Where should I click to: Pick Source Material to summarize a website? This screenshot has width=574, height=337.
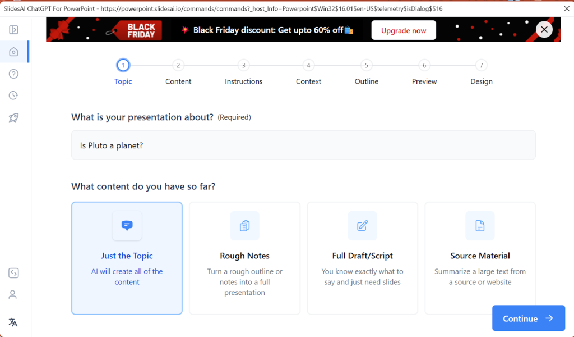[x=480, y=258]
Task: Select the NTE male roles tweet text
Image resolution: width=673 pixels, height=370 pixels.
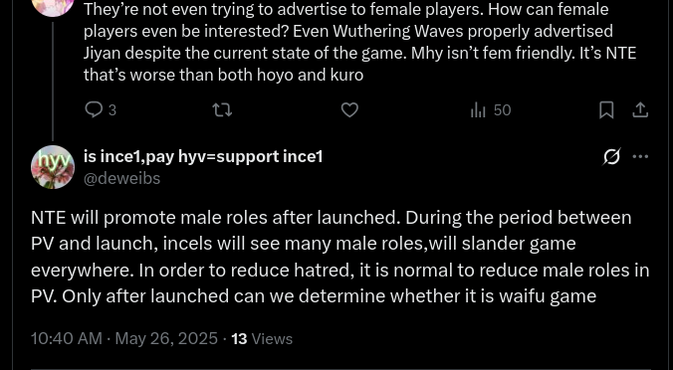Action: [339, 257]

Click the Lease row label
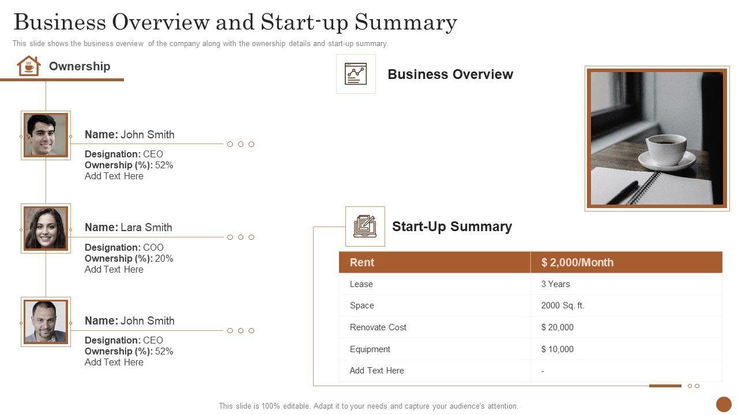click(362, 284)
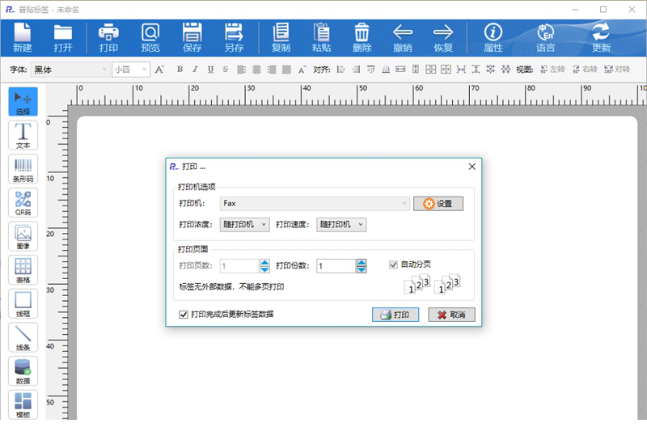
Task: Expand the 黑体 font name dropdown
Action: click(104, 70)
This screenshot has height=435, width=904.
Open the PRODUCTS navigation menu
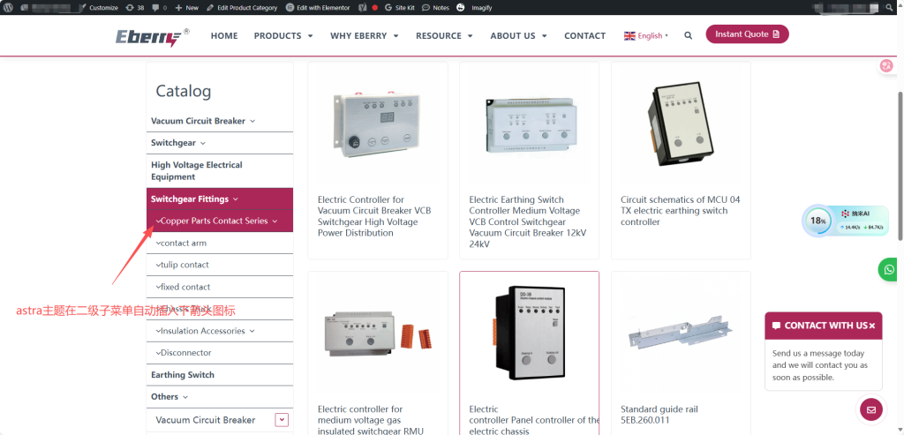(x=283, y=36)
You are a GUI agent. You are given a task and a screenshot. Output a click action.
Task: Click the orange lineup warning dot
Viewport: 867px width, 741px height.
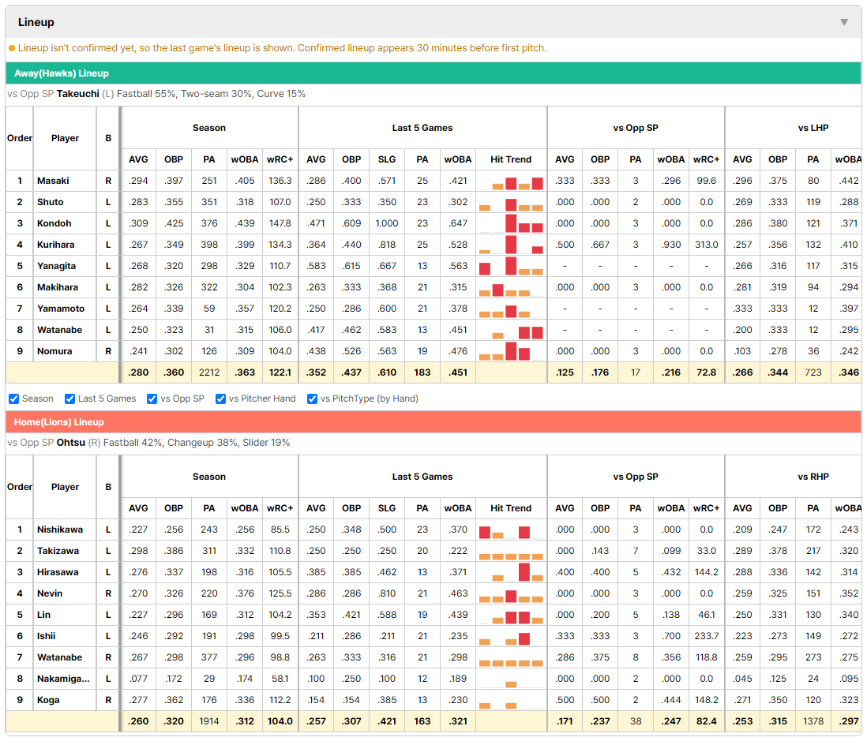pyautogui.click(x=12, y=49)
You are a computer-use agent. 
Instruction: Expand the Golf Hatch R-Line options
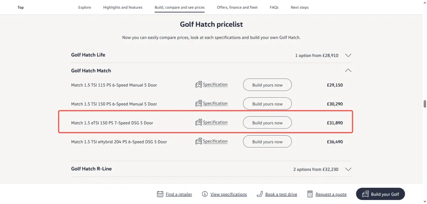tap(348, 169)
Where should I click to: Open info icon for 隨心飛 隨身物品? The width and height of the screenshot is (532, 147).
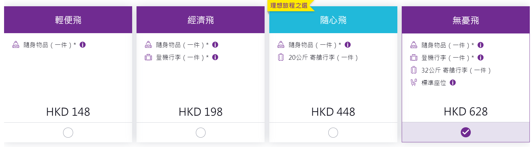tap(348, 45)
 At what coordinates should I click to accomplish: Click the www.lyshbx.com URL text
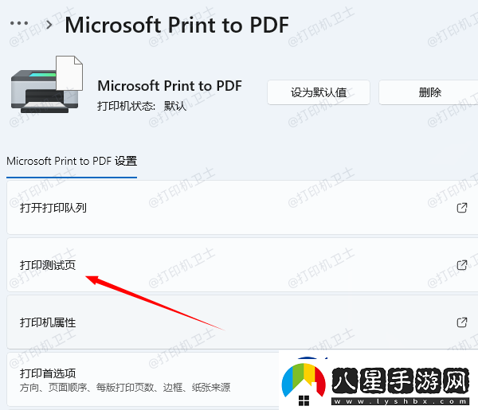(x=400, y=401)
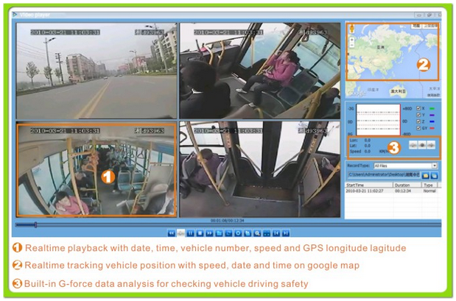The width and height of the screenshot is (456, 301).
Task: Click the rewind playback button
Action: (171, 233)
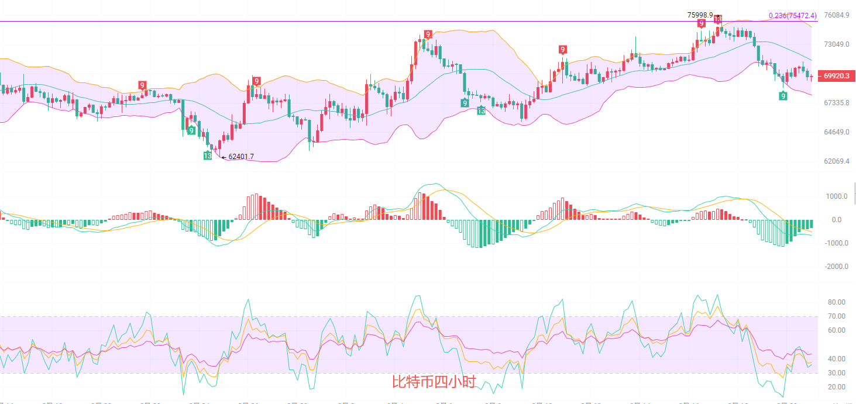Click the 73049.0 price axis label
The width and height of the screenshot is (856, 404).
pos(837,44)
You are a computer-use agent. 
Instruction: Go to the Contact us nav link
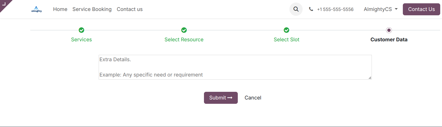(129, 9)
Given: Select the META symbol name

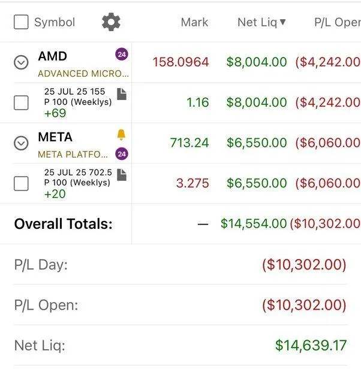Looking at the screenshot, I should pos(55,137).

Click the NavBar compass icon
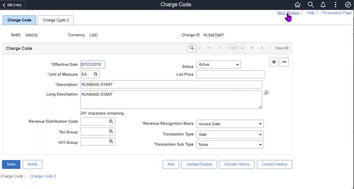point(348,5)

= = = = =

* YOUR TASK: From the line with "Where should I click to: Open" through the end of the listing, write out every line exactly, leaving out the pictures.

* SOLUTION FOR THIS TASK:
Where should I click to: Open info icon for 隨心飛 隨身物品? The width and height of the screenshot is (532, 147).
tap(348, 45)
 At what coordinates should I click to accomplish: Click the www.lyshbx.com URL text
(x=400, y=401)
The width and height of the screenshot is (456, 301).
Task: Click the rewind playback button
Action: (171, 233)
Click the 73049.0 price axis label
The width and height of the screenshot is (856, 404).
pos(837,44)
You are a computer-use agent. 
Instruction: Go to the Contact us nav link
(129, 9)
Given: Select the META symbol name

Looking at the screenshot, I should pos(55,137).

Click the NavBar compass icon
point(348,5)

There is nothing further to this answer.